A Materiality of Opposition: On Ancient Conflict and Organization in Peru's North Highlands

George F. Lau, University of East Anglia

This presentation revisits the theme of warfare and complementarity in the Andes. It proceeds by asking a query of the current record, especially of the first millennium AD. If adaptation for Andean societies is about integration and complementarity, then why was there such great emphasis on the culture of warfare (e.g., forts, weapons, apparel, trophies, combat, etc.) whose purpose, it seems, centered on success and stylizing of the predation/nullification of others rather than their articulation? By way of a response, several propositions are examined; these are framed by evidence from the fortified hilltop town of Yayno (Ancash, Peru), its immediate hinterlands, and the Recuay cultural tradition (AD 1–700). First, opposition, both complementary and agonistic, was embedded in everyday social life and the material worlds. This can be located in diverse domains, from the idea of collectivity to house forms and defenses. Second, Andean warfare was a destructive activity as much as it was a basis for creativity and living. This point highlights the innovative ways by which Early Intermediate period groups, especially indigenous nobles and their artisans, reworked principles of opposition into local chiefly narratives. Manifested through violent practice and artworks, Yayno and other polities across the Andes increasingly stressed newfound power relations that married complementary as well as agonistic forms of opposition. The presentation concludes with an entreaty for a critical, sensitive approach to de-pacifying the past, one that recognizes entanglements between archaeological work and the ongoing legacies of organized violence for contemporary groups throughout the Americas.

George F. Lau is a lecturer in the Arts of the Americas at the Sainsbury Research Unit for the Arts of Africa, Oceania, and the Americas, University of East Anglia. He specializes in the archaeology of South America, especially the Peruvian Andes. His fieldwork investigates the pre-Hispanic communities of the Recuay tradition in Peru's north highlands. His publications, including Ancient Community and Economy at Chinchawas (2010) and Andean Expressions: Archaeology and Art of the Recuay Culture (2011), highlight the ways that local social life and material culture are enmeshed with regional processes of social complexity, such as exchange, identity, art production, and ritual. He is also one of the editors of the new interdisciplinary journal World Art.

 

 

Examining the Extent and Variability of Inca Conquest Warfare

Dennis Ogburn, University of North Carolina, Charlotte

By all accounts, warfare was an essential tool of Inca imperial expansion and maintenance. The Incas waged war against other Andean societies in order to incorporate them into the empire and to re-conquer rebellious provinces. In addition, the constant threat of military action was used to keep provincial subjects under control. However, warfare has been understudied in analyses of Inca imperialism and, as a result, we have but a superficial understanding of the extent, variability, and details of Inca conquest warfare. This is due to the difficulty of recognizing warfare in the archaeological record and the reliance on ethnohistoric accounts, which have been used to produce impressionistic rather than systematic portraits of Inca military activity. As a result, opinions vary widely regarding the strength of the Inca military, the frequency of conquest warfare, and the stability of the empire. Here I use ethnohistorical and archaeological data to explore the extent and variability of Inca warfare and its archaeological implications so that it can be better integrated into our analyses of Inca imperialism. First, I endeavor to analyze historical sources systematically to assess the frequency of warfare in Inca imperial expansion and maintenance. Second, I address the methodological questions that surround archaeological investigation of Inca warfare: How does one determine if a region was conquered militarily or incorporated through diplomacy? How frequently did battles take place at fortified sites versus open-air battlefields? How did pitched battles proceed? And what types of archaeological sites were created or utilized by the advancing Inca army?

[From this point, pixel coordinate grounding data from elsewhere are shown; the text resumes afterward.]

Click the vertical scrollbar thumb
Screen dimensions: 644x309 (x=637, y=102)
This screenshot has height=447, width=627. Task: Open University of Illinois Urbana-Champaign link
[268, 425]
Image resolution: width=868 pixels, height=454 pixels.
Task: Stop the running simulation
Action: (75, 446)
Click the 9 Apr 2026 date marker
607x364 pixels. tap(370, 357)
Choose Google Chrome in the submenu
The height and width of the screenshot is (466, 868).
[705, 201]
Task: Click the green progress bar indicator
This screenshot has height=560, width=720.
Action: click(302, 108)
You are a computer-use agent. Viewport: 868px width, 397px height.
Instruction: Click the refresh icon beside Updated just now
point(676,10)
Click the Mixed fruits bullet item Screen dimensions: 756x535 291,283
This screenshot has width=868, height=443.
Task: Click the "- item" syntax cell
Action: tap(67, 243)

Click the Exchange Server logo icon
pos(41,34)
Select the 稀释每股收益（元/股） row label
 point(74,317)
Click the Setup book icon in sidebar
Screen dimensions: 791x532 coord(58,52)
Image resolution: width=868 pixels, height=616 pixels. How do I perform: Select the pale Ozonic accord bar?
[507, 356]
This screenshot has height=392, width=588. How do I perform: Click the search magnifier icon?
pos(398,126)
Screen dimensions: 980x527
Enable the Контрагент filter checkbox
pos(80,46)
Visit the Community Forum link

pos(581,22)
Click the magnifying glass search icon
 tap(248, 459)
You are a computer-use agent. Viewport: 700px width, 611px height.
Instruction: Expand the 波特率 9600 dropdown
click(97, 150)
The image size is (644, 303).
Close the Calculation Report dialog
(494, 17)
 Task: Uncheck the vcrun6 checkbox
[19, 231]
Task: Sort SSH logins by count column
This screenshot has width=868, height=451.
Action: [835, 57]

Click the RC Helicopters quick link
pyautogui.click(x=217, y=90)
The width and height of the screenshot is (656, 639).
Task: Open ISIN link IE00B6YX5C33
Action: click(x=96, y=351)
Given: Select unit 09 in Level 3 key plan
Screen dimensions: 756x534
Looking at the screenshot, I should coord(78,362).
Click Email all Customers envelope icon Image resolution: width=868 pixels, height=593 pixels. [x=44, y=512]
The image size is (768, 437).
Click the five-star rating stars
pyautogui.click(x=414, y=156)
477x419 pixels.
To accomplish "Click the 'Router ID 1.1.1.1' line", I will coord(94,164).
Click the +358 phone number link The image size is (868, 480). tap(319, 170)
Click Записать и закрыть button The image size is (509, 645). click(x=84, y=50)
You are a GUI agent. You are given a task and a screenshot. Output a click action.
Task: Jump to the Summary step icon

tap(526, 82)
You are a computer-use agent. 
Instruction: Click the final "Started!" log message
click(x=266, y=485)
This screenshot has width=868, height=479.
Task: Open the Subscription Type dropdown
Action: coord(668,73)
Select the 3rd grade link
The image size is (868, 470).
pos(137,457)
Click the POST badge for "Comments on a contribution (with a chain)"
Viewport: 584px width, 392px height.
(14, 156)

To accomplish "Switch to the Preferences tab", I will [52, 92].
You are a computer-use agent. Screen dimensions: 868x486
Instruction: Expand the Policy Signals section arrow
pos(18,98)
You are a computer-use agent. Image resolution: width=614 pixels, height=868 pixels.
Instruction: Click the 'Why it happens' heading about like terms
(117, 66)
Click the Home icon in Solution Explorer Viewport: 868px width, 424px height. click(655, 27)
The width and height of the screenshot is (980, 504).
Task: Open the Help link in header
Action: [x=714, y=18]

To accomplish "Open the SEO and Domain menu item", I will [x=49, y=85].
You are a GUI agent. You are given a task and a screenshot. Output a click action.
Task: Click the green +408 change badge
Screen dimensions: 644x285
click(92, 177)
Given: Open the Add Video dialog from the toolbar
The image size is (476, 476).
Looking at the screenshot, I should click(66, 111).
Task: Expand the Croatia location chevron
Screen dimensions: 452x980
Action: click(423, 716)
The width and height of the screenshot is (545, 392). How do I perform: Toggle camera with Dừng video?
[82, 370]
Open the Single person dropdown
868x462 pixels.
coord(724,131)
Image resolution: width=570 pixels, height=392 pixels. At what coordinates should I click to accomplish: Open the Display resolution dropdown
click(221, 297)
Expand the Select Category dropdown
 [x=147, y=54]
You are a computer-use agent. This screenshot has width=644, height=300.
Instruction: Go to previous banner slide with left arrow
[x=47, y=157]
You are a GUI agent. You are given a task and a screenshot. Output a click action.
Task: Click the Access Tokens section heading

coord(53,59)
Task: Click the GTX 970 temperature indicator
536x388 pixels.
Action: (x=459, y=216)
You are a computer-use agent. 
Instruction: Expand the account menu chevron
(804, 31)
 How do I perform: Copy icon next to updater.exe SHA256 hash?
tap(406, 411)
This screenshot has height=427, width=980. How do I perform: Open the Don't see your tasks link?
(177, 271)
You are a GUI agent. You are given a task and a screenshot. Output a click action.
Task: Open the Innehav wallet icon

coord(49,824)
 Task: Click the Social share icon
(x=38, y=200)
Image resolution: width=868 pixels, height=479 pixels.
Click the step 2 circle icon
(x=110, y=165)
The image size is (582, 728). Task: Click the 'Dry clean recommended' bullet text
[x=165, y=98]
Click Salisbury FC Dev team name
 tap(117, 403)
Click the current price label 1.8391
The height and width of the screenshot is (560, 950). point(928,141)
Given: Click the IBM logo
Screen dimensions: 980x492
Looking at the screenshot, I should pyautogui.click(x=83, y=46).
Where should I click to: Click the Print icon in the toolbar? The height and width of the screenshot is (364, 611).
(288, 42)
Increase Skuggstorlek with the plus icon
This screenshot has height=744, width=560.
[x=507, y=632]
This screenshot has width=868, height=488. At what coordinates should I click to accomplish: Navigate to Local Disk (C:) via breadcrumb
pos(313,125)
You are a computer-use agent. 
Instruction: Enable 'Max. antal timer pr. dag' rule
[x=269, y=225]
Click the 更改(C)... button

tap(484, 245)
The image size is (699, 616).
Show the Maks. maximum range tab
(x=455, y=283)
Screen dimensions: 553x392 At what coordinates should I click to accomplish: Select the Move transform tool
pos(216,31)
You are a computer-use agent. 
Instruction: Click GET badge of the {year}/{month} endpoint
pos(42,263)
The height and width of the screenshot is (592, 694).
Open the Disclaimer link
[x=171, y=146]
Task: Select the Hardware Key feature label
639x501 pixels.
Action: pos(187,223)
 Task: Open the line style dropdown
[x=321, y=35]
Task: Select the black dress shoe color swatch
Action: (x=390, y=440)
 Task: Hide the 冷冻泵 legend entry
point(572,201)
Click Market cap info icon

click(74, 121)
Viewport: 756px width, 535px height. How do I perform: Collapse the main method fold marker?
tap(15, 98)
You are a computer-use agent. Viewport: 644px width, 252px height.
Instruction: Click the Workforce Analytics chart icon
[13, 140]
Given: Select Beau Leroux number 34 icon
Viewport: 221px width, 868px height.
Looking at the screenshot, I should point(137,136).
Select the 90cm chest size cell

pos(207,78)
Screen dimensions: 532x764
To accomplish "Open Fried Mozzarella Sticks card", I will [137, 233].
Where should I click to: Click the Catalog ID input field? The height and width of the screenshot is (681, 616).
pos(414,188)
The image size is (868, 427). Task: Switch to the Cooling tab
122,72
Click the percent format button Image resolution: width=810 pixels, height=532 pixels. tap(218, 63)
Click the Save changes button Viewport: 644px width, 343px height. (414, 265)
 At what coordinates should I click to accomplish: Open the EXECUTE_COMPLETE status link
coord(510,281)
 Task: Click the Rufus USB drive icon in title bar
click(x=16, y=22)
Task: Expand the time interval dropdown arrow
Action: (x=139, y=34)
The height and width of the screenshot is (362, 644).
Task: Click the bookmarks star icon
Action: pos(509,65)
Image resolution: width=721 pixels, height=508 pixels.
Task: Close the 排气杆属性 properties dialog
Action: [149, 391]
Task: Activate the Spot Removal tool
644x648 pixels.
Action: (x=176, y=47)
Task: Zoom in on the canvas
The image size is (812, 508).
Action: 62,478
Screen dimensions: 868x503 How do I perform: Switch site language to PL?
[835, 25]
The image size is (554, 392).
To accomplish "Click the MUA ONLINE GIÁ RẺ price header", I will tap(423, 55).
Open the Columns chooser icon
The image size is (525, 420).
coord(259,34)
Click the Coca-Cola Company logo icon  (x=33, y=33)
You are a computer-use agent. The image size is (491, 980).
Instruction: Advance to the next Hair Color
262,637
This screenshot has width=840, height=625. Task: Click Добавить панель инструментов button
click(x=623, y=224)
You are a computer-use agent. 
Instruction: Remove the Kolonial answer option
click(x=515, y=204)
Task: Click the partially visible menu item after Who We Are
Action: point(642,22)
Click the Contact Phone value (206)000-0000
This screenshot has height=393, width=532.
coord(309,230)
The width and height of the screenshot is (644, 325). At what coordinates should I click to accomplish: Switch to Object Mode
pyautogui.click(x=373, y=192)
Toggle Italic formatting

Dennis Ogburn is an assistant professor in the Department of Anthropology and a faculty affiliate of the Latin American Studies Program at the University of North Carolina, Charlotte. His primary theoretical interest is the development of preindustrial empires, focusing specifically on the expansion and maintenance of the Inca Empire of the Andes. Although much of his fieldwork has been conducted in the Saraguro region of southern Ecuador, he has also been involved in projects in northern Ecuador and the Nasca and Cucso regions of Peru. In his research, he employs archaeological methods such as settlement survey, geochemical sourcing, and GIS in combination with ethnohistory. He was coeditor of Foundations of Power in the Prehispanic Andes (2005), a volume of the Archeological Papers of the American Anthropological Association, and has published articles in Latin American Antiquity, Ethnohistory, and the Journal of Archaeological Science, among others. Topics of some of those publications include the provisioning of the Inca army during wartime, the long‐distance movement of building stones in the Inca Empire, and indigenous ethnogenesis in the context of Inca and Spanish colonialism. He earned his PhD and MA at the University of California, Santa Barbara, and his BA from Rice University.

 

 

Invasion: The Maya at War, 1520s–1540s

Matthew Restall, Pennsylvania State University

The uncovering of indigenous voices, especially through the examination of native-language sources, has recently created a revolution in the study of colonial Mesoamerica. Beginning in the 1970s, but reaching fruition within the last two decades, two closely related schools of study have emerged: the New Philology and the New Conquest History. The latter, the NCH, has dramatically reoriented our perspectives on the wars of invasion and conquest in sixteenth-century Mesoamerica, partly by carefully analyzing documents in native languages and partly by mining the archives for multiple Spanish and indigenous viewpoints.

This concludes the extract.